#### Listado en bruto ####

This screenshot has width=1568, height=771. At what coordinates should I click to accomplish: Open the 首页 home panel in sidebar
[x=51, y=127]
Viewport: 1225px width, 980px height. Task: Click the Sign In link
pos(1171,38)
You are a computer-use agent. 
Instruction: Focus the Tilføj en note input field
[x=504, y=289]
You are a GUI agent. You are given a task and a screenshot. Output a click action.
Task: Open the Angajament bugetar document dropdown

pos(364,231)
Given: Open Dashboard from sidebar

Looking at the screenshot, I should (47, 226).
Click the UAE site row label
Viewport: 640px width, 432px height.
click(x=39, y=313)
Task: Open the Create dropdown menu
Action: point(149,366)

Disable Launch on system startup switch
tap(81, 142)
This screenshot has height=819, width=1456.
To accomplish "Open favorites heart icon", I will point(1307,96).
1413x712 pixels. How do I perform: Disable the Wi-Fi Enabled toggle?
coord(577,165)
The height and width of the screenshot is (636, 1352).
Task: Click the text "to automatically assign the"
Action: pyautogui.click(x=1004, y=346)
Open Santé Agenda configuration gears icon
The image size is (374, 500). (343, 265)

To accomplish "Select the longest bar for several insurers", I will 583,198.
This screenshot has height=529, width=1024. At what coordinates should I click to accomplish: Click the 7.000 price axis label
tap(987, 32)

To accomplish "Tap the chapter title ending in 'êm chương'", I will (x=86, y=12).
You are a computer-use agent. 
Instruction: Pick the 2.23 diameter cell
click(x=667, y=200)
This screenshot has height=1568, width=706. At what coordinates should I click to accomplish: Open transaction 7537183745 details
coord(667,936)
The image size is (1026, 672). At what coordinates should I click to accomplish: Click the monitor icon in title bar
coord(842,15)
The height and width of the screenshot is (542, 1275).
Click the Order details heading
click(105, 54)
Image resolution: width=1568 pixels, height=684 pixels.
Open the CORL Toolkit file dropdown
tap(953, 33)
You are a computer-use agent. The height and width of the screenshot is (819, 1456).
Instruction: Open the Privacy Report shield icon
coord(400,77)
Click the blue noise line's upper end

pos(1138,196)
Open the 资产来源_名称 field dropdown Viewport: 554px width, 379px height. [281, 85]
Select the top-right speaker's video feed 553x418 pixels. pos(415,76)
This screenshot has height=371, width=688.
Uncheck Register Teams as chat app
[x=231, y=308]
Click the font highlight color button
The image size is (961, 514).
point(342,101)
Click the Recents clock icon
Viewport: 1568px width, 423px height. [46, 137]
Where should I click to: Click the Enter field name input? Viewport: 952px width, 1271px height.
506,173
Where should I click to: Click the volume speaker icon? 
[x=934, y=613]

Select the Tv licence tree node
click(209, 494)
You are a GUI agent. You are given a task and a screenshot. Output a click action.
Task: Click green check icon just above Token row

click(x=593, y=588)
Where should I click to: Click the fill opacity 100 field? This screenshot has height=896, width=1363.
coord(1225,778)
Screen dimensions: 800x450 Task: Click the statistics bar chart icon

####

### Consigna escrita:
Transcribe todas las líneas del listado como una lista numerada y omite las líneas en blanco.

### Resultado del ejercicio:
1. This screenshot has width=1568, height=771. At what coordinates should I click to accomplish: Open the 首页 home panel in sidebar
2. [x=51, y=127]
3. Viewport: 1225px width, 980px height. Task: Click the Sign In link
4. pos(1171,38)
5. You are a computer-use agent. 
6. Instruction: Focus the Tilføj en note input field
7. [x=504, y=289]
8. You are a GUI agent. You are given a task and a screenshot. Output a click action.
9. Task: Open the Angajament bugetar document dropdown
10. pos(364,231)
11. Given: Open Dashboard from sidebar
12. Looking at the screenshot, I should (47, 226).
13. Click the UAE site row label
14. Viewport: 640px width, 432px height.
15. click(x=39, y=313)
16. Task: Open the Create dropdown menu
17. Action: point(149,366)
18. Disable Launch on system startup switch
19. tap(81, 142)
20. This screenshot has height=819, width=1456.
21. To accomplish "Open favorites heart icon", I will point(1307,96).
22. 1413x712 pixels. How do I perform: Disable the Wi-Fi Enabled toggle?
23. coord(577,165)
24. The height and width of the screenshot is (636, 1352).
25. Task: Click the text "to automatically assign the"
26. Action: pyautogui.click(x=1004, y=346)
27. Open Santé Agenda configuration gears icon
28. The image size is (374, 500). (343, 265)
29. To accomplish "Select the longest bar for several insurers", I will 583,198.
30. This screenshot has height=529, width=1024. At what coordinates should I click to accomplish: Click the 7.000 price axis label
31. tap(987, 32)
32. To accomplish "Tap the chapter title ending in 'êm chương'", I will (x=86, y=12).
33. You are a computer-use agent. 
34. Instruction: Pick the 2.23 diameter cell
35. click(x=667, y=200)
36. This screenshot has height=1568, width=706. At what coordinates should I click to accomplish: Open transaction 7537183745 details
37. coord(667,936)
38. The image size is (1026, 672). At what coordinates should I click to accomplish: Click the monitor icon in title bar
39. coord(842,15)
40. The height and width of the screenshot is (542, 1275).
41. Click the Order details heading
42. click(105, 54)
43. Image resolution: width=1568 pixels, height=684 pixels.
44. Open the CORL Toolkit file dropdown
45. tap(953, 33)
46. You are a computer-use agent. The height and width of the screenshot is (819, 1456).
47. Instruction: Open the Privacy Report shield icon
48. coord(400,77)
49. Click the blue noise line's upper end
50. pos(1138,196)
51. Open the 资产来源_名称 field dropdown Viewport: 554px width, 379px height. [281, 85]
52. Select the top-right speaker's video feed 553x418 pixels. pos(415,76)
53. This screenshot has height=371, width=688.
54. Uncheck Register Teams as chat app
55. [x=231, y=308]
56. Click the font highlight color button
57. The image size is (961, 514).
58. point(342,101)
59. Click the Recents clock icon
60. Viewport: 1568px width, 423px height. [46, 137]
61. Where should I click to: Click the Enter field name input? Viewport: 952px width, 1271px height.
62. 506,173
63. Where should I click to: Click the volume speaker icon? 
64. [x=934, y=613]
65. Select the Tv licence tree node
66. click(209, 494)
67. You are a GUI agent. You are given a task and a screenshot. Output a click action.
68. Task: Click green check icon just above Token row
69. click(x=593, y=588)
70. Where should I click to: Click the fill opacity 100 field? This screenshot has height=896, width=1363.
71. coord(1225,778)
72. Screen dimensions: 800x450 Task: Click the statistics bar chart icon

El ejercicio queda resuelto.